Pour qu’il y ait une véritable rencontre, il faut bien deux personnes qui se cherchent… Nous sommes l’Eglise tendue vers le Seigneur, mais le Christ est aussi tendu vers nous : en invitant les Apôtres à venir le trouver en Galilée, Jésus y convoque son Épouse… Il veut la rencontrer, la fortifier dans la foi, la bénir et l’envoyer par toute la terre. Saint Pierre Chrysologue décrit ainsi l’attitude de Jésus :
Et tandis qu’elles s’en vont, le Seigneur vient à leur rencontre et les salue en disant : Je vous salue, réjouissez-vous. Il avait dit à ses disciples : Ne saluez personne en chemin (Lc 10,4) ; comment se fait-il que sur le chemin il accoure à la rencontre de ces femmes et les salue si joyeusement ? Il n’attend pas d’être reconnu, il ne cherche pas à être identifié, il ne se laisse pas questionner, mais il s’empresse, plein d’élan, vers cette rencontre ; il y court avec ardeur et, en les saluant, il abolit lui-même sa propre prescription. Voilà ce que fait la puissance de l’amour : elle est plus forte que tout, elle déborde tout. En saluant l’Église, c’est lui-même que le Christ salue, car il l’a faite sienne, elle est devenue sa chair, elle est devenue son corps, comme l’atteste l’Apôtre : Il est la Tête du Corps, c’est-à-dire l’Église (Col 1,18).

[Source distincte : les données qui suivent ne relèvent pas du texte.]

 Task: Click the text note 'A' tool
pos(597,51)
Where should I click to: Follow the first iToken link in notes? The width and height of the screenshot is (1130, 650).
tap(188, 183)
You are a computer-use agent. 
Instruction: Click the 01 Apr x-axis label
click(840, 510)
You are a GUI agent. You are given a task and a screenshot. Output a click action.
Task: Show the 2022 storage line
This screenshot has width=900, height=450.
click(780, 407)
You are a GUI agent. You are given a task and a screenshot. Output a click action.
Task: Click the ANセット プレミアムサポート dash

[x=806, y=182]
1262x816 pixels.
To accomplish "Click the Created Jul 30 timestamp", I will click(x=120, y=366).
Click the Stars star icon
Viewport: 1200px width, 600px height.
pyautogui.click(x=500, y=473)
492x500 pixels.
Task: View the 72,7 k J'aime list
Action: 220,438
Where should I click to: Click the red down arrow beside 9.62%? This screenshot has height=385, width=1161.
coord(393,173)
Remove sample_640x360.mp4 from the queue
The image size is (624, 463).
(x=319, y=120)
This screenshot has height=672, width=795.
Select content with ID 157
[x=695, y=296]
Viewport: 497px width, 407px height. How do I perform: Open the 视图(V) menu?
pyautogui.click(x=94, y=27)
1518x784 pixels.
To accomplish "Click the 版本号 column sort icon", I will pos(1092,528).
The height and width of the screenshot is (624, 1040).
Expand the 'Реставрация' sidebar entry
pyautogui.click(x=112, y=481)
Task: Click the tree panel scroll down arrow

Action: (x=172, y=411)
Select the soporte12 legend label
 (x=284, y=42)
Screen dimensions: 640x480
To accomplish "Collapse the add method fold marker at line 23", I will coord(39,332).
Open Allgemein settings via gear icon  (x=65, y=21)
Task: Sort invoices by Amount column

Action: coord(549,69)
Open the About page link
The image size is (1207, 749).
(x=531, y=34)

Nous pouvons prendre une résolution pendant cette octave de Pâques : je laisserai le Christ venir à ma rencontre : en faisant le silence en mon cœur, en laissant de côté toute préoccupation, et en laissant jaillir la source de la joie véritable. Il me suffira de lui dire souvent : « Jésus, j’ai confiance en Toi… Je sais que tu es ressuscité, vivant et présent aujourd’hui ; je t’attends et je t’accueille ». Comment n’aurions-nous pas confiance en Lui, pourquoi ne pas nous laisser rejoindre par son Amour victorieux de la mort ?
Écrivons donc notre nom dans ce groupe des femmes au matin de Pâques ; et surtout plaçons-nous à côté de Marie, la Mère de Jésus, qui nous prend spécialement sous son manteau pendant ces fêtes pascales. Elle nous fait participer à la joie du Royaume des Cieux, elle qui en est la Reine (Regina Caeli).